University of Delaware master's student Tim Pilegard "mows the lawn" for data on Broadkill Beach

Dohner is supervising three other students, who are gathering data and sampling materials from the beach. Master’s student Tim Pilegard marched back and forth across the dune while carrying a backpack with a yellow, odd-shaped metal device sticking out.

“It’s basically a very high end GPS. So it gets location and altitude every two meters," said Pilegard. "We’ll do tracks across the big dune here and then we’ll go over 10 meters, come back and do it again.

The researchers call it “mowing the lawn.” And it’s very tedious.

With the data their team collected that day, Dohner thinks they might learn more about how the storm breached just that one part of the dune.

“The berm is designed to keep water from going through right?" said Dohner. "Maybe we’ll see why that happened.”

Where the storm breached the berm on Broadkill Beach

While it’s encouraging to see that federal and state investments, like the Broadkill nourishment project, have helped fend off the storm, Trembanis says that these beach renourishment projects aren’t sustainable. They’re merely band-aids.

“There’s often a quick response to say, ‘hey we did it, we survived. This defense system survived.’ And that’s great and that’s testament to the fine engineering work that went into it, but it’s a bit like celebrating like surviving the first round of a title fight with Mike Tyson," he said.

Because there are many, many punches ahead. But as long as people continue to live and develop in coastal areas, there’s not much else that can be done.

 

DNREC’s Anthony Pratt recognizes that it does seem futile to pile sand up over and over again -- but he says it’s worth doing, since the Delaware coast accounts for so much of the state’s economy and identity.

“It’s all part of an economic picture we put together and say, if we’re going to spend tens of millions of dollars to restore the beaches, what do we get in return? And we get property protection, infrastructure, power lines, sewer lines aren’t knocked out...we say the tourism that exists within Delaware’s coast is extraordinarily valuable," said Pratt. "If we can maintain these beaches for several more decades, we’re going to see tremendous value out of that.”

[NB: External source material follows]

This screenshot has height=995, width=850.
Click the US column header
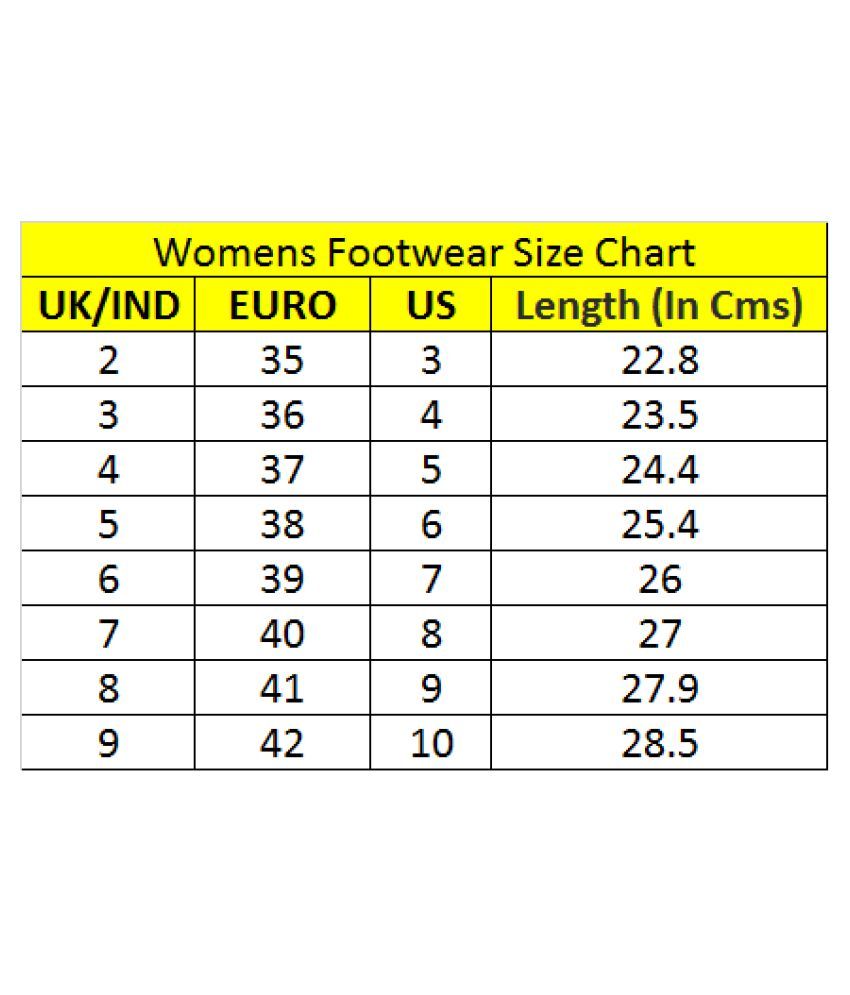[x=431, y=306]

And he says eventually, it will become more expensive to maintain the beaches than what they’re worth.

“Until that tipping point," said Pratt. "We’re going to keep doing what we’re doing.”

But Trembanis hopes that officials don’t wait until that tipping point to really talk about the future of Delaware’s coast. Scientists and the media are calling this storm a “benchmark storm,” which Trembanis says is true if you look at its physical features. But the bigger question is if this is the storm changes how Delaware responds to them.

“Can we have the rational discussion in the wake of the storm," said Trembanis, " can we really then hold to it when the next event comes through to decide how we’re actually going to live with our coastline? Or are we going to keep repeating this time and time again?”

He says Delaware should remember how the 1962 Ash Wednesday storm changed the game for Assateague Island, along the southeastern Delmarva coast. Before that storm hit, there were all kinds of development plans on Assateague. But afterwards,  people moved out. Congress made the island a national seashore, and a preserve for wild horses. And while it’s a nice place to visit, it’s not one that people can call home.